We were introduced to him as a resentful and bitter man, who seemed as unfriendly as he was stubborn. We then learned that he was disabled from childhood, that his family abandoned him and he forgot what his real name ever was. We saw that he met a boy who loved rakugo so much that he shared his path, convinced for his entire youth that he would never surpass him. We saw him survive the war, fall in love, and then make horrible mistakes that would lead to tragedies he never could have predicted. We saw the best and worst of him, from a child, to a one eyed old man with a frail voice who could barely move from his chair. We saw how he lost everything in his life, from his master, his best friend, and his once lover. And as we now know, we saw that he wasn’t the cruel adoptive father he made himself out to be; he saved Konatsu that night and he didn’t abandon her like his parents abandoned him. He raised her, holding secrets and allowing his new daughter to think of him as the worst man in the world. We then saw him age, perform, become the master he was meant to be. He took on a foolish apprentice who just got out of jail.
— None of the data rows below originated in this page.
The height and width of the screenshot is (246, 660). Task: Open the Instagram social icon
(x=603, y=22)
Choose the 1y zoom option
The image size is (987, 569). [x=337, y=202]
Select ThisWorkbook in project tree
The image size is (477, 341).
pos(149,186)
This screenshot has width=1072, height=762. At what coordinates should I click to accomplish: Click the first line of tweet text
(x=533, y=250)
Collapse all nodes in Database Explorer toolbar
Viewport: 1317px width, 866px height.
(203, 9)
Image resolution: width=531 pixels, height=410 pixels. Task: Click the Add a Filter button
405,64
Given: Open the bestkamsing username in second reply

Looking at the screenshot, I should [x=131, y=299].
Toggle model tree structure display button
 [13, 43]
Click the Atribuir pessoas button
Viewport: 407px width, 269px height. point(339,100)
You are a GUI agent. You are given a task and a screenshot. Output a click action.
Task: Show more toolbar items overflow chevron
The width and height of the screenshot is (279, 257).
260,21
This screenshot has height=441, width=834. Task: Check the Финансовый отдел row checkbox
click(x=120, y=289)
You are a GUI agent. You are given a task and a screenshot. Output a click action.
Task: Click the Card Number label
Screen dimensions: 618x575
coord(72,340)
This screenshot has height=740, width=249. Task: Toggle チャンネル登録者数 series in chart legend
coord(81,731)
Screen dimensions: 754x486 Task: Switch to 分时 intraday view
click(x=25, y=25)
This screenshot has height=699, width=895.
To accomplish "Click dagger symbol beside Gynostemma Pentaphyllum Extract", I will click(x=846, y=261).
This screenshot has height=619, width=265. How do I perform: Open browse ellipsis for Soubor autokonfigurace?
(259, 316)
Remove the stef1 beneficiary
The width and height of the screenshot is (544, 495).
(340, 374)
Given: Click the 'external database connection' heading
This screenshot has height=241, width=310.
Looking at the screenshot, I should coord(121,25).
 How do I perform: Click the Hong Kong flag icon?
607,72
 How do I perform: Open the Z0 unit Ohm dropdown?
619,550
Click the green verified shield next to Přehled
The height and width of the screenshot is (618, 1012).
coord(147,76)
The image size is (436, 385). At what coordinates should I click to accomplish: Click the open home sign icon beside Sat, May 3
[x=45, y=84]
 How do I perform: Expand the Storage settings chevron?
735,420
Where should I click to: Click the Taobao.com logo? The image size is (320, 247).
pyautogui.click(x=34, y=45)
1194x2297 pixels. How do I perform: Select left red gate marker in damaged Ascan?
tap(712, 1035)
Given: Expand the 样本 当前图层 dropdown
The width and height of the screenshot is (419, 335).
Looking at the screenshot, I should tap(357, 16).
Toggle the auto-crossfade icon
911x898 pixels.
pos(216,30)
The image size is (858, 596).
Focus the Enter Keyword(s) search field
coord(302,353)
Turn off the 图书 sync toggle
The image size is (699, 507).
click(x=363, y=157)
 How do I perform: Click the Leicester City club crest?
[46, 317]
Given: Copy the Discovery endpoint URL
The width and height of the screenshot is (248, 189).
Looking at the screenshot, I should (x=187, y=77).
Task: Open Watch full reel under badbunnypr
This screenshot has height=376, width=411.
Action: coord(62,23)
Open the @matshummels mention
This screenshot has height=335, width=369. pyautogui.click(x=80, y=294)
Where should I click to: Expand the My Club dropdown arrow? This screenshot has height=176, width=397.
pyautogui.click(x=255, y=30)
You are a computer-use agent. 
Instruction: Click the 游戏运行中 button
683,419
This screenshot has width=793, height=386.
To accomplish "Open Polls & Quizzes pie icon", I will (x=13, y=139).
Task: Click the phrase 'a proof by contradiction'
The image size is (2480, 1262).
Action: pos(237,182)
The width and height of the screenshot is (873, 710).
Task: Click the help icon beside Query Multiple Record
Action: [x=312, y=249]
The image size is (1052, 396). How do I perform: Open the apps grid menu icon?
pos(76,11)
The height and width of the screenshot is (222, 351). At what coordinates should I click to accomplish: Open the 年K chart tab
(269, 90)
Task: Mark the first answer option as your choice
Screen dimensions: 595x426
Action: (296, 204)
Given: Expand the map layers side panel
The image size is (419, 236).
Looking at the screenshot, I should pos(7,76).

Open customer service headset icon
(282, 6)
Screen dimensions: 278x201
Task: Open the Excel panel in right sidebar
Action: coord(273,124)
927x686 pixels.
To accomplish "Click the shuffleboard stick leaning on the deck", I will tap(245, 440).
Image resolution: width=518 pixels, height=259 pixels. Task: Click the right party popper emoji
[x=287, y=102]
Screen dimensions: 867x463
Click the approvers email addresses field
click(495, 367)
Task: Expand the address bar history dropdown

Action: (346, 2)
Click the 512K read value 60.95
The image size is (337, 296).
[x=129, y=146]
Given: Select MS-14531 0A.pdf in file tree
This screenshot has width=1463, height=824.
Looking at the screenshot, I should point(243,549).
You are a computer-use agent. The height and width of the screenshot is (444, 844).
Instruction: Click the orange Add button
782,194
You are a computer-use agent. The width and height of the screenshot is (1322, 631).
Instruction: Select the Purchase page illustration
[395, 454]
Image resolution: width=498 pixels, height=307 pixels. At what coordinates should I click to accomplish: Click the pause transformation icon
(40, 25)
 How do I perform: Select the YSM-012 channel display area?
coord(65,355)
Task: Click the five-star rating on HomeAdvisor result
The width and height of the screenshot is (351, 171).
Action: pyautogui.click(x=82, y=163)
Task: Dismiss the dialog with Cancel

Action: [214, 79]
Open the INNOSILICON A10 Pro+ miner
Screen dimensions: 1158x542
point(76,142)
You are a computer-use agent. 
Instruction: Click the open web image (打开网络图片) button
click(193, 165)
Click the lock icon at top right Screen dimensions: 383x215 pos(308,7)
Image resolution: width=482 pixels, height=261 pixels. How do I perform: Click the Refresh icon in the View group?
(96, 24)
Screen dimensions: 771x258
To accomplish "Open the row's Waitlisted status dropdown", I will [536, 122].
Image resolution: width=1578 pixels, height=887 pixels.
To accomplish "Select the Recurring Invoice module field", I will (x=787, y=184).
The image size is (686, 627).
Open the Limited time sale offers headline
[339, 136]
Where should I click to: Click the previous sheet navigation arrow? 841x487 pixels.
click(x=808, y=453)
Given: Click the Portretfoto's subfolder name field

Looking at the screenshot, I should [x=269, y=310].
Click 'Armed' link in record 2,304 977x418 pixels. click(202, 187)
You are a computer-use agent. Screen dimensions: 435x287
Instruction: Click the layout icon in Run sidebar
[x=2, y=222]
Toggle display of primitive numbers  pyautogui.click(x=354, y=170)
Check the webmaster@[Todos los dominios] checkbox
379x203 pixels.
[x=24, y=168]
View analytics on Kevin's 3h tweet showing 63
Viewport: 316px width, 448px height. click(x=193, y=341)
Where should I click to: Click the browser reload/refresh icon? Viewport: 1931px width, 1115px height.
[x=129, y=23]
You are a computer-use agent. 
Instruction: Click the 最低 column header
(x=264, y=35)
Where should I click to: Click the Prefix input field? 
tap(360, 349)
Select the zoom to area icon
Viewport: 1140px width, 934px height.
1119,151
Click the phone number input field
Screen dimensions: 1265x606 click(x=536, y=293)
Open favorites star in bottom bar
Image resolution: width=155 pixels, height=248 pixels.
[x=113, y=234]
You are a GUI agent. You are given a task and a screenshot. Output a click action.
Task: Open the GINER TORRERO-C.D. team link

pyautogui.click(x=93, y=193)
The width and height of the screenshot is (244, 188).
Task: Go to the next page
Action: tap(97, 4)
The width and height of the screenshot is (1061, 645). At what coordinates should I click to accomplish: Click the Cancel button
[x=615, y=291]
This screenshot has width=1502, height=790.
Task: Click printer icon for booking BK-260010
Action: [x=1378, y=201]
We saw Yakumo wrestle with the future of rakugo, caught up in the perverse notion that he would take it to the grave with him; that if Sukeroku–the one who introduced him to storytelling–could not be the one to shape the future, then no one could. But he realised he was wrong, no matter how he felt. He saw his best friend in his grandchild, and softened. He grew old and frail and we saw him consider suicide, dancing with death far too often, leaving him scarred and worn from it. And in the end, we saw him smile. He accepted everything, he was at peace, and he died. We saw his entire life, and I honestly feel like my own has been enriched from the experience. Shouwa Genroku Rakugo Shinjuu is a story of many things that I will cover in my final post next week, but above all else it was the story of Yuurakutei Yakumo’s life, and what a life it was.
It all ends next week. It’s hard to believe it’s going to be over, but I have every faith it will prove to be as perfect a finale as every episodes that preceded it. From what the preview shows, we see Shin and his younger sister many years later in modern time (probably 15 or so years). We’re jumping way ahead here. This means we’re going to see an elderly Yotaro and Konatsu, their grown up children, and the effects to modernise rakugo. I can’t wait to see what awaits us, even knowing it really will be the end of this wonderful story.